> **Extract to read**
------------------------------------------------------------------------

BERT-LSTM-based Chinese word segmentation model on SIGHAN-2004
Please use data_chn_seg/ directory at PKU net disk to replace the blank data/ directory here.
Such file contains the pretrained parameters and all fine-tuned results. A PKU-net-disk account is required :).
Requires sklearn, pytorch, transformers package.
Tested on SIGHAN-2004 Chinese Word Segmentation dataset
Measurements | Performance |
---|---|
TOTAL INSERTIONS | 593 |
TOTAL DELETIONS | 639 |
TOTAL SUBSTITUTIONS | 1053 |
TOTAL NCHANGE | 2285 |
OOV Rate | 0.026 |
OOV Recall Rate | 0.854 |
IV Recall Rate | 0.988 |
TOTAL TRUE WORD COUNT | 106873 |
TOTAL TEST WORD COUNT | 106827 |
TOTAL TRUE WORDS RECALL | 0.984 |
TOTAL TEST WORDS PRECISION | 0.985 |
F MEASURE | 0.984 |
Train model:
python main.py
Currently only support BERT-LSTM model.
As shown in the uncompleted functions in main.py, we are working on other model architectures for Chinese-seg, e.g. LSTM-CRF, BERT-LSTM-CRF, the results will be shown later.

------------------------------------------------------------------------

> **Dataset section**
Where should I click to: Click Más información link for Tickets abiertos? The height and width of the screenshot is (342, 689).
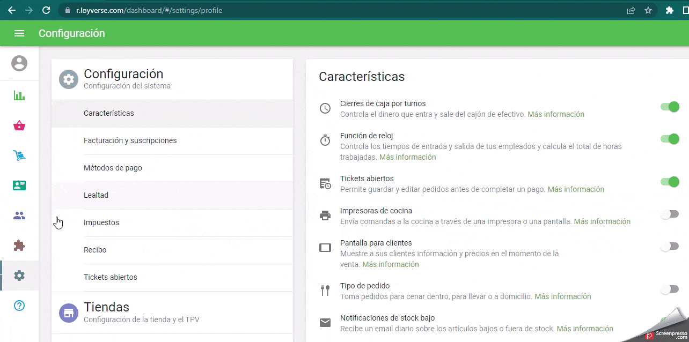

------------------------------------------------------------------------

> **What is expected**
Extend the Chinese word segmentation readme past its final sentence. The material is separate from the Chinese word segmentation readme.

> **Final result**
Evluate:
python eval.py
This execution will create a file (e.g. one that named 'test_pred_bert_lstm_1.txt') in /eval directory, which contains the segmentated results on test data at /data/test.txt.
Currently we haven't incorporate argument parsers in the codes above, so please mannually change the corresponding details in the code to assign the names and routes of the files including logs, results and checkpoints.
The comparison between our results and the open-source tool Pkuseg.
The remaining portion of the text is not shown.